The single character (SC) speller randomly flashes one character at a time with a brief delay between flashes (Figure 2B). The SC speller has a longer delay between flashes than the RC and character classification can be made with fewer flashes per character. With a 60 ms flash and 40 ms between flashes, 54 s are needed to flash each character 15 times if a 36 character matrix is used. In contrast with a 100 ms flash and 60 ms between flashes, the RC requires only 28.8 s to present 30 flashes of each character. Accordingly the RC flasher is about two times faster than the SC flasher. However, the SC speller (15 flashes) results in larger P300 amplitudes compared to the RC speller with 15 flashes per column and row (Guger et al., 2009). Guger et al. (Guger et al., 2009) compared the SC and RC speller in a study where five characters were spelled. RC subjects reached a mean accuracy of 85.3% and SC subjects reached 77.9% (N = 19).
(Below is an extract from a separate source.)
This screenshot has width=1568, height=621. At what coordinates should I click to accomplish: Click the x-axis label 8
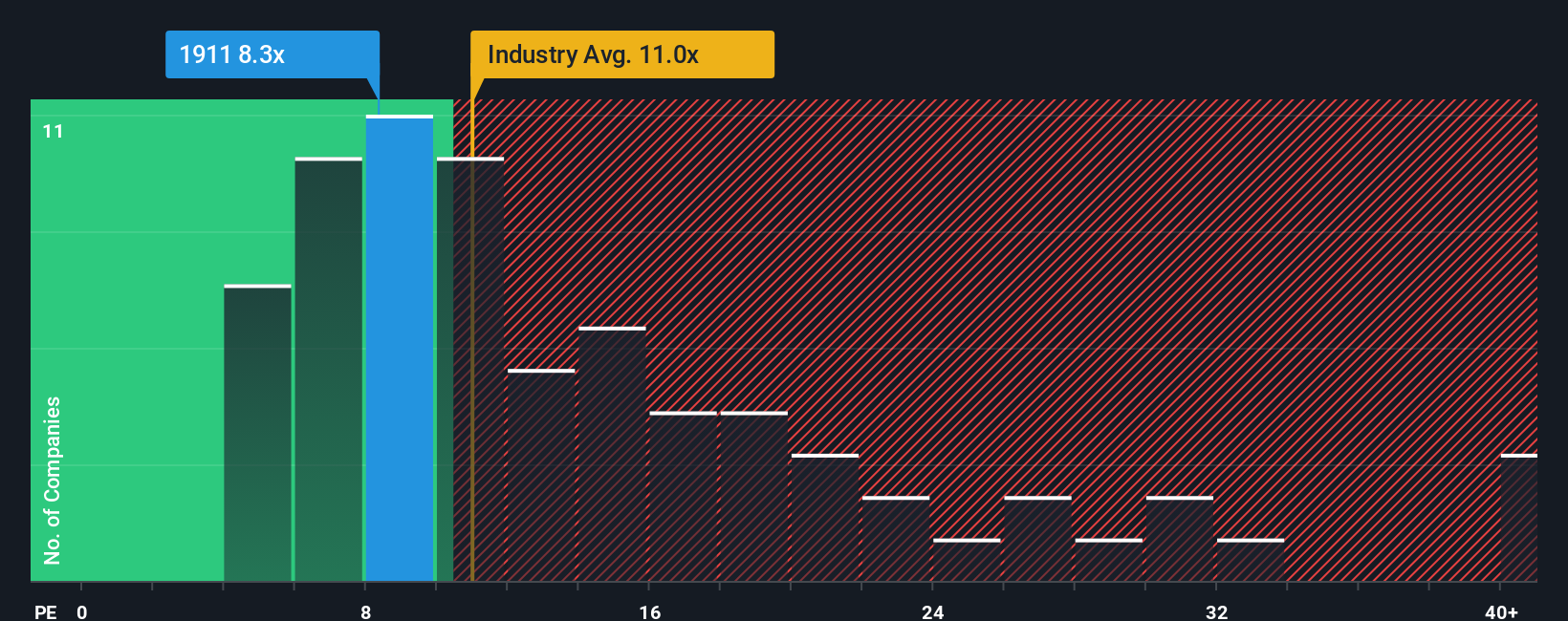point(366,611)
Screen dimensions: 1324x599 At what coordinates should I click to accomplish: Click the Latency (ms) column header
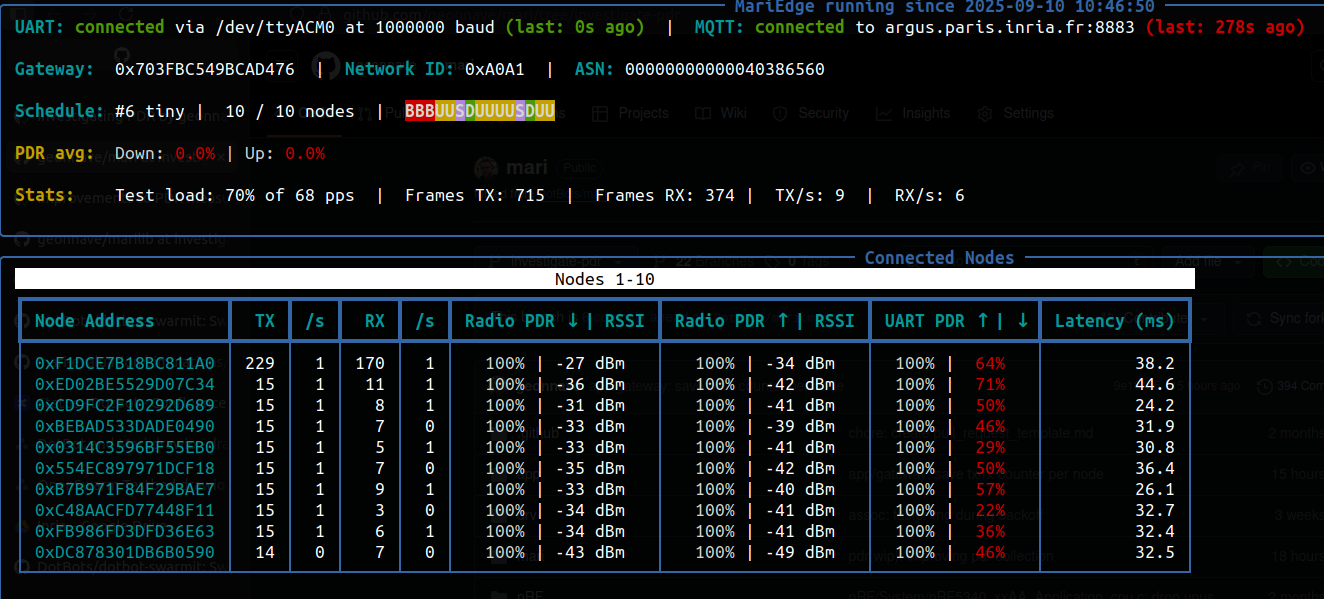[1115, 320]
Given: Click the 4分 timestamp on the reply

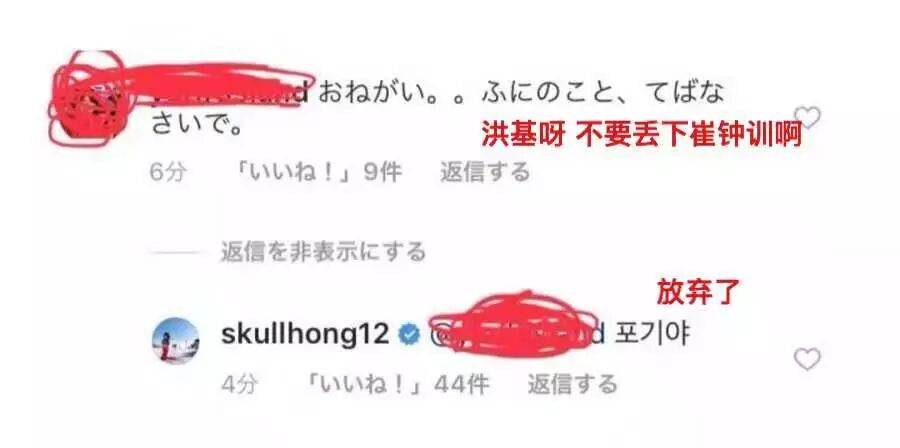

The checkerboard (CB) paradigm was designed to overcome two specific problems with the standard RC presentation method. One, the CB eliminates instances when the same character flashes twice in succession (also called a double target item flash). Two, the CB paradigm reduces the amount of distraction and/or inherent noise (i.e., non-target items receiving apparent target responses) to the RC paradigm. Townsend et al. (Townsend et al., 2010) showed that the CB produced significant improvements in accuracy, as compared to the RC paradigm. The CB paradigm disassociates the rows and columns of the matrix, thereby eliminating double flashes and significantly reducing distraction (Townsend et al., 2010). The original CB paradigm presented stimuli in an 8 × 9 matrix as shown in Figures 2C and D. A virtual CB is superimposed onto the 72 items contained in the matrix (not seen by viewers). Items in “white” squares randomly populate one 6 × 6 matrix and items in “black” squares randomly populate a second 6 × 6 matrix. Simultaneous adjacent flashes are prohibited by the segregation of adjacent items into separate flash groups, whereas the presentation of the 8 × 9 matrix appears to flash at random. Once the randomly populated virtual rows and columns are filled, the characters flash in sequential order: first, the rows of the white matrix; second, the rows of the black matrix; third, the columns of the white matrix; fourth, the columns of the black matrix are flashed. Thus, the paradigm places a minimum of six-six item group flashes or a maximum of 18-six items group flashes between the flashes of any given matrix item. After all rows and columns in both matrices have been flashed (24 flashes, comprising one complete sequence), the positions of the characters in each virtual matrix are re-randomized and the next sequence of flashes begins.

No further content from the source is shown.